Por Héctor Alfonso Valdés Vidiella y Fernando J. Alcocer Ávila

Todas las ciudades se conforman por tres elementos importantes: los espacios públicos, los predios y el cómo se conectan y comunican éstos. Las vialidades, no calles, que no son lo mismo, son el espacio del dominio público, “de todos nosotros”, que articula, conecta y comunica todas y cada una de sus partes; es donde las personas se conectan con la vida, con otras personas, cómo se mueven a su casa, trabajo, descanso o recreo. Las vialidades deben de ser espacio democrático, universal e incluyente. Y como tal, son obligación el cuidado y mantenimiento de los ayuntamientos.

La vialidad permite que las personas alcancen los beneficios sociales, económicos, políticos y culturales que ofrece y trae el desarrollo; brindan comunicación, movilidad, espacios verdes y facilita la comunicación y el intercambio socio cultural.

Hoy día Mérida está viviendo, en diferentes partes de la ciudad, una moda de la renovación de los materiales del pavimento, como tal, y se han expresado diferentes opiniones al respecto, en todos los sentidos, y como especialistas en el diseño urbano, después de 12 años de ejercicio y estudio del tema, y profesionales capacitados en la accesibilidad universal, con el interés de hacer clara a usted, ciudadano de Mérida, las consideraciones técnico-urbanas de una vialidad, sus componentes y en particular su función y operación, y sin emitir ningún juicio de valor político o partidista, del valor de estas acciones urbanas.

Los materiales

En primer punto debemos mencionar los materiales, ambos, el asfalto y el concreto, son pavimentos, y tienen funciones iguales, brindar una superficie de rodamiento lisa y sin topes, la selección del material es cosa diferente, y cada uno de ellos funciona de manera correcta, por lo cual ninguno es mejor que otro. Es como pensar que una persona construya su casa con muros de tabla-roca y otro de concreto reforzado, no por eso es mejor uno que otro, solamente se gastan más recursos económicos, es decir, una cuesta más que otro, pero no la hace mejor.

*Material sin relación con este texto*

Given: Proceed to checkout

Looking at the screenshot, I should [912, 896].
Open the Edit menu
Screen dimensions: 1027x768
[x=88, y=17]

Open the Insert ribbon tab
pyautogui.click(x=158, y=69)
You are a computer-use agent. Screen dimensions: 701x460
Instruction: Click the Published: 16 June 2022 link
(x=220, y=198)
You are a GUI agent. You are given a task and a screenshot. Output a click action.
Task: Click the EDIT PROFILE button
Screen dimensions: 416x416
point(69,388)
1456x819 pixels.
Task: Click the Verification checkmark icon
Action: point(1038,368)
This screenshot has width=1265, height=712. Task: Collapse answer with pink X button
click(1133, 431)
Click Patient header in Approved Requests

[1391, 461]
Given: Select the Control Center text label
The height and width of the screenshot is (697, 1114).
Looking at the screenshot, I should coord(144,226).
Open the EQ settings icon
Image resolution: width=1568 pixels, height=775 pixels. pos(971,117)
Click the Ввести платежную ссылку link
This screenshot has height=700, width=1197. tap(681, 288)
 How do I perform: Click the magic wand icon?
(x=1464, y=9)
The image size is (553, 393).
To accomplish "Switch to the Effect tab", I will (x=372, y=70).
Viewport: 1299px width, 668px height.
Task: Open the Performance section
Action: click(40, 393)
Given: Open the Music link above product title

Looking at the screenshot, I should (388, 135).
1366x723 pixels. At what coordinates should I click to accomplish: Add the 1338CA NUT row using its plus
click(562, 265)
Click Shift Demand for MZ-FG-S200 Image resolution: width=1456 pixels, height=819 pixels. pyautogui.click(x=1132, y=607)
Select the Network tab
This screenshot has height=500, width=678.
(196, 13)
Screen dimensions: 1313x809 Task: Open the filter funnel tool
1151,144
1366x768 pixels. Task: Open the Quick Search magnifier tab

En segundo lugar la función de una vialidad. Estas se deben diseñar considerando a todos y cada uno de los posibles usuarios, y excluir cualquier opción o medio de transporte no brinda certeza ni seguridad en los espacios o vías públicas que son para todos los ciudadanos.

La recién repavimentada calle 60 ha privilegiado al automóvil y poco o nada se ha hecho por los ciudadanos, sean peatones o de bicicleta, obligándolos a circular por banquetas angostas, con niveles diferentes, dificultando la circulación peatonal, con obstáculos que impiden el desplazamiento libre por las mismas, que carecen de rampas para personas con discapacidad, o en los casos donde se ha construido, sus pendientes y dimensiones no respetan lo especificado en los reglamentos municipales, y se han colocado donde no existen sus correspondientes en la acera contraria, y no existe la continuidad del itinerario peatonal, poniendo en peligro a las personas al tener que circular en el arroyo vehicular.

Limitaciones

Las pocas soluciones o facilidades arquitectónicas hechas solamente podrían servir a las personas con discapacidad motriz, pero no existe nada en materia de las personas con discapacidad visual, auditiva o sensoriales, no se ocuparon de incluir las franjas táctiles, bandas de alerta, puntos de cambio de dirección, las señales auditivas y visuales; y en el caso de los adultos mayores, cuando pueden cruzar, se encuentran con más barreras, las guarniciones, el camellón, los suelos y pavimentos les impiden una libre circulación.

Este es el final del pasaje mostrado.